FOR QUALIFIED AND PROFESSIONAL INVESTORS ONLY: Attention of readers is drawn to important disclaimers printed at the end of this document.
Tennyson Securities is a trading name of Shard Capital Partners LLP, which is authorised and regulated by the Financial Conduct Authority (FRN: 538762). Shard Capital Partners LLP is
This is info I read from June on EOG published by Tennyson
THE FULL PACKAGE
Europa Oil & Gas (EOG LN) is a diversified full-cycle E&P, with a modest amount of production onshore UK, low risk appraisal both onshore and offshore UK, and high impact exploration in Morocco and Ireland. Having weathered the downcycle in commodity prices, the company is well positioned to benefit from today’s strong price environment. High margin production covers G&A costs and organic production growth, with fully funded material near-term drilling catalysts, and potential blue-sky upside, overseen by an experienced, high-quality Board. We initiate coverage with a 7.8p/shr target price.
Production exceeding expectations. Europa has timed the oil cycle well, with the initiation of production at Wressle at rates well above expectations coinciding with the rallying oil prices. The field more than doubled group production, with Europa currently delivering over 300 bopd – now equivalent to over US$1m of monthly sales at today’s oil price (US$119/bbl). We expect more to come over the second half of the year, with investment in gas infrastructure allowing for a hike in the currently constrained rates at Wressle. There is further growth expected with the development of the gassier *****tone Flags formation, which we believe could add a further c.250 boepd of net production at peak.
Meanwhile, although as a UK domestic producer Europa is impacted by the new Energy Profits Levy (the windfall profits tax), its effect is substantially offset by an increased investment allowance (raised from 62.5% to 80%) introduced concurrently.

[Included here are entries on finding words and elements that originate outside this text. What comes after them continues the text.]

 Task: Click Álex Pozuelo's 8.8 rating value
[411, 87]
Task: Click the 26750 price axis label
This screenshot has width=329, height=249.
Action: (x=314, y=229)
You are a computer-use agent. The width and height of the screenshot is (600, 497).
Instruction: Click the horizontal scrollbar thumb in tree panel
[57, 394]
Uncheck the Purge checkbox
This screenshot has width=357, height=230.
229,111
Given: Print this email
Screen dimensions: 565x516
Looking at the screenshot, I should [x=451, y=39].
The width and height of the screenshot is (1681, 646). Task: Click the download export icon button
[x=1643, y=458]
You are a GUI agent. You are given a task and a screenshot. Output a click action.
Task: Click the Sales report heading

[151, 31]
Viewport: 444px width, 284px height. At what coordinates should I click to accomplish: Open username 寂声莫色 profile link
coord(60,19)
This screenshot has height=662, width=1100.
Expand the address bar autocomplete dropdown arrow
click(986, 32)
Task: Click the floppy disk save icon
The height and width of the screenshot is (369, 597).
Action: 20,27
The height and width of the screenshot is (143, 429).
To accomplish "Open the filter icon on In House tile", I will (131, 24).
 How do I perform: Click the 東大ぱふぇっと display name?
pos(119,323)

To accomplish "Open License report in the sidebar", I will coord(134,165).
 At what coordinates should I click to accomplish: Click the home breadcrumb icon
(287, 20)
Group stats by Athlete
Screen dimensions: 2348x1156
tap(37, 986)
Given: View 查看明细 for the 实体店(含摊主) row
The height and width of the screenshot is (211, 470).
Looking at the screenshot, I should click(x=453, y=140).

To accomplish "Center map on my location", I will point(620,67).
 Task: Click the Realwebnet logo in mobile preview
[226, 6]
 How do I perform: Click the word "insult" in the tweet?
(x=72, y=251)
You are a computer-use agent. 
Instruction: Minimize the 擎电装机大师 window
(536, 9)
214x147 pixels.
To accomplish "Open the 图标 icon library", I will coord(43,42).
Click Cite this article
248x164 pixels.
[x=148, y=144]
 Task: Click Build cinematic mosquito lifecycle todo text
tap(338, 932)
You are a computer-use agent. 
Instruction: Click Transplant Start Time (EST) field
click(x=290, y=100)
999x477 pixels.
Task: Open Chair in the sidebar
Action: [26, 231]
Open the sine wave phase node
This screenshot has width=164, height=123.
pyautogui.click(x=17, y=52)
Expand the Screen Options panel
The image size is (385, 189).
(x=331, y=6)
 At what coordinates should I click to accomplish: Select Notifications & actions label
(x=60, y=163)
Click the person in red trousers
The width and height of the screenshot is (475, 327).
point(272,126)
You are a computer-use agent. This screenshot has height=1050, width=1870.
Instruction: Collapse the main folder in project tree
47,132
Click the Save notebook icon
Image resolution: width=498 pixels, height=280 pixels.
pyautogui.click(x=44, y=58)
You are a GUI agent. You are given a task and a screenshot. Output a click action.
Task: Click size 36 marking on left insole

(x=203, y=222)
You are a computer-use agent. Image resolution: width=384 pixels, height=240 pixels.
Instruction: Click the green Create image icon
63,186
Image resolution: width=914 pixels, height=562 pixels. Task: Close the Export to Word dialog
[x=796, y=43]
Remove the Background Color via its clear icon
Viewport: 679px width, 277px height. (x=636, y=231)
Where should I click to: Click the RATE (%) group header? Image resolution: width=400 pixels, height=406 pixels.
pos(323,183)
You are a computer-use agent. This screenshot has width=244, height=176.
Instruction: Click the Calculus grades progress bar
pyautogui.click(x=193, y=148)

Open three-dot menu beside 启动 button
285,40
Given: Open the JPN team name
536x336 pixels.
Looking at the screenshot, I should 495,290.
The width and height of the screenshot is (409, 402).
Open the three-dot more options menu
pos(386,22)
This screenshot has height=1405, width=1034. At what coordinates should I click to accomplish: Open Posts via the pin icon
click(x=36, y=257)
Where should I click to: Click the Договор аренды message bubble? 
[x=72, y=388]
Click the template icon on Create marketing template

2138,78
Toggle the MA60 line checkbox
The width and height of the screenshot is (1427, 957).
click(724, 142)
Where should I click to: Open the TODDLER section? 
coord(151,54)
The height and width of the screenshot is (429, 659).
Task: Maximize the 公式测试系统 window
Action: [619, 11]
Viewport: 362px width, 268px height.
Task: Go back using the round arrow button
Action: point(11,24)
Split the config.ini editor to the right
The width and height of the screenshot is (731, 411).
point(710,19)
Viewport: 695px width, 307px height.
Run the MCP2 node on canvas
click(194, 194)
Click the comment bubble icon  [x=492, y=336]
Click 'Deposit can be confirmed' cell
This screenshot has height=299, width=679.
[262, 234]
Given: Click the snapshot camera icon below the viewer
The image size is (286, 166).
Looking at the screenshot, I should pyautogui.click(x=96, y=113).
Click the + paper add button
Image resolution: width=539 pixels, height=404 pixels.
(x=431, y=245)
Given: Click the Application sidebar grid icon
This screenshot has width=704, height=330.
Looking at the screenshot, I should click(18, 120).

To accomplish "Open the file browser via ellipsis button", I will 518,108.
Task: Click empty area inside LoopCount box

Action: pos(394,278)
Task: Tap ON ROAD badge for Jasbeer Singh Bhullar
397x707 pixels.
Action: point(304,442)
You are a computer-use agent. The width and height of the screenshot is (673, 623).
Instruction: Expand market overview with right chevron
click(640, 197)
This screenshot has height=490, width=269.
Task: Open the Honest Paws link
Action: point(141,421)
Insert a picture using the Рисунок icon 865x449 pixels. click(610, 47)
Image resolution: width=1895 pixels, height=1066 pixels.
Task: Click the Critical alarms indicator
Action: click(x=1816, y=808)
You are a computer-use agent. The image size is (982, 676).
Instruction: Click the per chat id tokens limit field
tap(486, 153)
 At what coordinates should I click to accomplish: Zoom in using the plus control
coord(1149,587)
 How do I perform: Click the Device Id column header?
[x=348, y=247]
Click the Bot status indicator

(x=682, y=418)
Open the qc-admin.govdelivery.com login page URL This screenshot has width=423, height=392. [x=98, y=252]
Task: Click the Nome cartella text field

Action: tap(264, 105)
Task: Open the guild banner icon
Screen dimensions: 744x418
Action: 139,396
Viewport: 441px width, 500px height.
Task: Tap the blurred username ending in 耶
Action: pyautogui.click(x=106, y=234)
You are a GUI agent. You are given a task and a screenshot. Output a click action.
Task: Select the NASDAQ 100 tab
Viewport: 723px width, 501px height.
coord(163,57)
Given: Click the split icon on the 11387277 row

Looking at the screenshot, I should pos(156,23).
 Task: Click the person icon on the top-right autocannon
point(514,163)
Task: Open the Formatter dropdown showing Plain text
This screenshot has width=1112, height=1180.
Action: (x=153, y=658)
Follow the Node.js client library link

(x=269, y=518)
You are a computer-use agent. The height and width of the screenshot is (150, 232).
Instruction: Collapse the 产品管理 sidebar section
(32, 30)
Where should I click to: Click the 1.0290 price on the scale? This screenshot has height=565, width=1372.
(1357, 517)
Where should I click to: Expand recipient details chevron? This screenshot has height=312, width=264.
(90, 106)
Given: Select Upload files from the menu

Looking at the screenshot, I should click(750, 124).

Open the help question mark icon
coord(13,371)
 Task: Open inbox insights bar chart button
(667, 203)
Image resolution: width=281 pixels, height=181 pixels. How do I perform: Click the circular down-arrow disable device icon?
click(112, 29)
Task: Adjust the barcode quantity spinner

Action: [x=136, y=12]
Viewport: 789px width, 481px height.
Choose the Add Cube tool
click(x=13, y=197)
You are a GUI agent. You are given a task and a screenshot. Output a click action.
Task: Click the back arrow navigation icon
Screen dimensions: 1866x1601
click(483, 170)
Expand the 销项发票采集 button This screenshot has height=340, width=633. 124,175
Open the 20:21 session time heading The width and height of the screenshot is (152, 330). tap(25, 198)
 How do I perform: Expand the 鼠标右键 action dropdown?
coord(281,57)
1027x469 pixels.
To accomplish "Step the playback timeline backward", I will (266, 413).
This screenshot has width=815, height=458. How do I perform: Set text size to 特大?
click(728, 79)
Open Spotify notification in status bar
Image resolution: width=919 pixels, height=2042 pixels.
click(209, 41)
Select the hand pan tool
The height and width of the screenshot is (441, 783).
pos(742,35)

This allowance is designed to incentivize investment in the region, rewarding spenders with the ability to immediately save 91p of tax for every £1 invested. Perhaps counter intuitively therefore, the changes mean that Europa’s upcoming appraisal well at Serenity, plus development at Wressle will provide significant shelter from tax going forwards.
Near term catalyst. Operator i3 Energy recently announced that it has booked a window for the arrival of the Stena Don semi-sub for the Serenity appraisal well, now confirmed to spud in early September. The highly anticipated well is targeting around 17 mmbbls net to EOG, which at US$15.4/bbl (NPV10), would be transformational in a success case. Given that the well is classified as appraisal, there is no independent geological chance of success, however we expect the well to have a better than one-in-two chance of meeting its objectives. Still, should it fail to prove an extension of the discovery, the c.10 mmbbls already discovered (c.2.5 mmbbls net to EOG) is expected to be commercial as a joint development with the neighbouring Tain field, providing protection on the downside should drilling disappoint.
Exploration assets in an improving market. Meanwhile, exploration assets in Ireland and Morocco are being marketed for farm out.
Spike,
Have to disagree with the all or nothing EOG drill.
Mcap 21m and currently producing over c315bopd onshore generating circa net $900k a month with gas extraction to follow along with 2 other reservoirs from wressle next year.
EOG still retain the 25% of serenity, it’s an appraisal well, not a exploration well, Serenity will still go into production whatever happens regarding this appraisal drill with more to follow.EOG may also get some interest regarding their licenses in Ireland and Morocco.